Prompt
Starting at the first line of the rows and ending at the line that contains "center [968, 164].", render each line as a Markdown table with the columns n (a running number) and Line, omitting blank lines.

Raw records
+ + + +

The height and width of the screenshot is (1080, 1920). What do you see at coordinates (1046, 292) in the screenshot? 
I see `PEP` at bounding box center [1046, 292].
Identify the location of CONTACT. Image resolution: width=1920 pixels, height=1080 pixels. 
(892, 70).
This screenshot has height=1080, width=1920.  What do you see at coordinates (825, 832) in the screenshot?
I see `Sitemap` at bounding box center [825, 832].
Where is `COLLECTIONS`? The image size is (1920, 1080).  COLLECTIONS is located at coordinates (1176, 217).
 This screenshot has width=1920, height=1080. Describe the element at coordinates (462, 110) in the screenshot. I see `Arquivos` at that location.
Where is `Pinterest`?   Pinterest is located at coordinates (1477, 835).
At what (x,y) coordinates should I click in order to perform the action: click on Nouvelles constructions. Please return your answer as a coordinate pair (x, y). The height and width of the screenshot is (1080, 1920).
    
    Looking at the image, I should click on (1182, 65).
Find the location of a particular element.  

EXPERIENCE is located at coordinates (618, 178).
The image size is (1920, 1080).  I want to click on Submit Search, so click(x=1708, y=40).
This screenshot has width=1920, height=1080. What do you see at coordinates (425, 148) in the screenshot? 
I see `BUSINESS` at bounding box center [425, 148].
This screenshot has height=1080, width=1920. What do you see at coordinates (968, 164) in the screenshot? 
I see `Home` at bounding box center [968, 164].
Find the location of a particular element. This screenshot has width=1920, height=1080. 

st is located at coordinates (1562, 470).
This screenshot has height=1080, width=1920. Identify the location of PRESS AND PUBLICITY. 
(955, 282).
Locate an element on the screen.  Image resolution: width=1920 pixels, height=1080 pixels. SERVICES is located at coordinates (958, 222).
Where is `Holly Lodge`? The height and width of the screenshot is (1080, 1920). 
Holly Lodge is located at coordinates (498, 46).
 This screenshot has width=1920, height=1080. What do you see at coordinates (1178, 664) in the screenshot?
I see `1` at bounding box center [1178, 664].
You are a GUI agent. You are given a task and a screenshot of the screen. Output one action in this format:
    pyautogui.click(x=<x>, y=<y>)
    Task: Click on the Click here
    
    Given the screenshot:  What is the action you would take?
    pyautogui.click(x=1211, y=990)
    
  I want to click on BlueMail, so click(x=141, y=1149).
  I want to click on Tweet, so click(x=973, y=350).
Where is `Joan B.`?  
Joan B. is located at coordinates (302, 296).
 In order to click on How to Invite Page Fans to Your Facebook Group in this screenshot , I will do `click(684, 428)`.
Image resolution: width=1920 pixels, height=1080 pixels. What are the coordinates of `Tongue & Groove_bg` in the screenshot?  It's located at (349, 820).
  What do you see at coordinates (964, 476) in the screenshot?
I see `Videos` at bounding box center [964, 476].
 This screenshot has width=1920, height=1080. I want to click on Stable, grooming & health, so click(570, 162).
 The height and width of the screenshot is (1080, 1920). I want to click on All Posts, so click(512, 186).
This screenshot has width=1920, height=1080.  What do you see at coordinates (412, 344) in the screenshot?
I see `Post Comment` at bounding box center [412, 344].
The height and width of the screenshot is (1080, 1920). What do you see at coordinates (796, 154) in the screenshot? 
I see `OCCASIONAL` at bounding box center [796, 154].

+ + + +

Written response
| n | Line |
|---|---|
| 1 | The height and width of the screenshot is (1080, 1920). What do you see at coordinates (1046, 292) in the screenshot?  |
| 2 | I see `PEP` at bounding box center [1046, 292]. |
| 3 | Identify the location of CONTACT. Image resolution: width=1920 pixels, height=1080 pixels.  |
| 4 | (892, 70). |
| 5 | This screenshot has height=1080, width=1920.  What do you see at coordinates (825, 832) in the screenshot? |
| 6 | I see `Sitemap` at bounding box center [825, 832]. |
| 7 | Where is `COLLECTIONS`? The image size is (1920, 1080).  COLLECTIONS is located at coordinates (1176, 217). |
| 8 |  This screenshot has width=1920, height=1080. Describe the element at coordinates (462, 110) in the screenshot. I see `Arquivos` at that location. |
| 9 | Where is `Pinterest`?   Pinterest is located at coordinates (1477, 835). |
| 10 | At what (x,y) coordinates should I click in order to perform the action: click on Nouvelles constructions. Please return your answer as a coordinate pair (x, y). The height and width of the screenshot is (1080, 1920). |
| 11 |     Looking at the image, I should click on (1182, 65). |
| 12 | Find the location of a particular element.   |
| 13 | EXPERIENCE is located at coordinates (618, 178). |
| 14 | The image size is (1920, 1080).  I want to click on Submit Search, so click(x=1708, y=40). |
| 15 | This screenshot has width=1920, height=1080. What do you see at coordinates (425, 148) in the screenshot?  |
| 16 | I see `BUSINESS` at bounding box center [425, 148]. |
| 17 | This screenshot has height=1080, width=1920. What do you see at coordinates (968, 164) in the screenshot?  |
| 18 | I see `Home` at bounding box center [968, 164]. |